**Task objective**
In the listing that follows, locate the line containing "Task: Open the shopping cart icon" and the line containing "Task: Click the lock icon in Celular field". Retype exactly those two lines and every line between them, and nothing more.

================================

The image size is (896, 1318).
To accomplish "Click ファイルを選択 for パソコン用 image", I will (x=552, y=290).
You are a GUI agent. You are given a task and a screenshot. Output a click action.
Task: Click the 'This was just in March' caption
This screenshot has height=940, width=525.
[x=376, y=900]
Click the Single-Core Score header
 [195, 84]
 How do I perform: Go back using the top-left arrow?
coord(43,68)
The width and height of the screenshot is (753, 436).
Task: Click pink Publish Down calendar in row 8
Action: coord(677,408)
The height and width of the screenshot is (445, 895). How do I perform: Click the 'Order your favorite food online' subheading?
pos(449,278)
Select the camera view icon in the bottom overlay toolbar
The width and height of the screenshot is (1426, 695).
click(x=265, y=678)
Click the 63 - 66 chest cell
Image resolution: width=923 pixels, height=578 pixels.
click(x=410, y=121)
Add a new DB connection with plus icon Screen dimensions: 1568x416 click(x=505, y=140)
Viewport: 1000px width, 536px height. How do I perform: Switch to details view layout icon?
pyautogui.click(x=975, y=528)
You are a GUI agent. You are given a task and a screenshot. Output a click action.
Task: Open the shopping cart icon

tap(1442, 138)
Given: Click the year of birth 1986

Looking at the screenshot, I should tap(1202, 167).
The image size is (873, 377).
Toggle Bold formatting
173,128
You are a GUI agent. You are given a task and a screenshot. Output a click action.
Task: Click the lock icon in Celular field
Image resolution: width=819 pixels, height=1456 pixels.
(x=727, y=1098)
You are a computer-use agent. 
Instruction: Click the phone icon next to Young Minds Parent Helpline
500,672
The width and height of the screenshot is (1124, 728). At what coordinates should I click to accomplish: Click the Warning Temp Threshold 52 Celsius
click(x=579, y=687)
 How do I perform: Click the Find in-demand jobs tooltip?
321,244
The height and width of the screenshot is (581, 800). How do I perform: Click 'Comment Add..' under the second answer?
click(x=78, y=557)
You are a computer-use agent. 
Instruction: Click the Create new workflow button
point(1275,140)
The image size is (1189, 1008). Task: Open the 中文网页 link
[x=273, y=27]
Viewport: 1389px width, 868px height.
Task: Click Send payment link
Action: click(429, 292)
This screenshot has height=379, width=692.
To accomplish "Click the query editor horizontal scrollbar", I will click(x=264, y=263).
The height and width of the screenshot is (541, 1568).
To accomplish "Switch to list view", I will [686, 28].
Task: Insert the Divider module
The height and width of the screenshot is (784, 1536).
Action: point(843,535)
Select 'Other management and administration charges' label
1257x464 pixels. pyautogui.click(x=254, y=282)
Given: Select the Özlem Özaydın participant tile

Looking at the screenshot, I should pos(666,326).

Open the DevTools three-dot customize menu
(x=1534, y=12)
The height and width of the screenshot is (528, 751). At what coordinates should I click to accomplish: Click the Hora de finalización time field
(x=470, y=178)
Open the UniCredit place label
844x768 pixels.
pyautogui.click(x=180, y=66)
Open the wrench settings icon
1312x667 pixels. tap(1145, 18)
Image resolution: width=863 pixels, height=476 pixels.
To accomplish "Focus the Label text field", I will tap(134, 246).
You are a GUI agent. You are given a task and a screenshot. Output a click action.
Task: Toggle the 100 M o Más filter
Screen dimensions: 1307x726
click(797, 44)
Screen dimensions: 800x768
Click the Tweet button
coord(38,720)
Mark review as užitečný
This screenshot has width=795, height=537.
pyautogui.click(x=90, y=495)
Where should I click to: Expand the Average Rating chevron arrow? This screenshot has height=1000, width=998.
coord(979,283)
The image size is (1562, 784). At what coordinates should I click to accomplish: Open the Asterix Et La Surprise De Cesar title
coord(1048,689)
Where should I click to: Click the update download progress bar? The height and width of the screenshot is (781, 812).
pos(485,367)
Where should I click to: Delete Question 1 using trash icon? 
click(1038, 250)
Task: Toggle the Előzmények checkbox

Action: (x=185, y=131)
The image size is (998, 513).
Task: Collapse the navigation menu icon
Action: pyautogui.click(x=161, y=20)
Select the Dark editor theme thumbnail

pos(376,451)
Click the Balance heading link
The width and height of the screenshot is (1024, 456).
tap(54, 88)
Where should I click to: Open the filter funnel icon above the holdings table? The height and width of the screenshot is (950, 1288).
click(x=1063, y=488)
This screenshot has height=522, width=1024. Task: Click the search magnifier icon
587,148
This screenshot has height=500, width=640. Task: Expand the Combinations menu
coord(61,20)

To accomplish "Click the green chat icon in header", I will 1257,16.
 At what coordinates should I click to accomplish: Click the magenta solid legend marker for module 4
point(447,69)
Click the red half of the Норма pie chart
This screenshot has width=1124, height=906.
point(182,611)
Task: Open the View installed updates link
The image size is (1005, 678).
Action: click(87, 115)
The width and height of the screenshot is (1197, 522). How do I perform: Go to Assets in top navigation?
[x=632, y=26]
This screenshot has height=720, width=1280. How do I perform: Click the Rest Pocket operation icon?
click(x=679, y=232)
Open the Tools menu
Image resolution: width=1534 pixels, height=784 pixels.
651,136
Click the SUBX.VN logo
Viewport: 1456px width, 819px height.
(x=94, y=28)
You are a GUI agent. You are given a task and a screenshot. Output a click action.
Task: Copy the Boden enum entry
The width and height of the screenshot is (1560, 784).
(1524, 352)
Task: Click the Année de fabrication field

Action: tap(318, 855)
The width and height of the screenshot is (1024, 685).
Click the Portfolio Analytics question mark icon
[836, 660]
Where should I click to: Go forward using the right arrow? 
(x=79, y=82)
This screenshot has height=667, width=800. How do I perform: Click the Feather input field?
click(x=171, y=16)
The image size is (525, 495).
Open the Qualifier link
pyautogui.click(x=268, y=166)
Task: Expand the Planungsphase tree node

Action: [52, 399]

================================

**Response**
Task: Open the shopping cart icon

tap(1442, 138)
Given: Click the year of birth 1986

Looking at the screenshot, I should tap(1202, 167).
The image size is (873, 377).
Toggle Bold formatting
173,128
You are a GUI agent. You are given a task and a screenshot. Output a click action.
Task: Click the lock icon in Celular field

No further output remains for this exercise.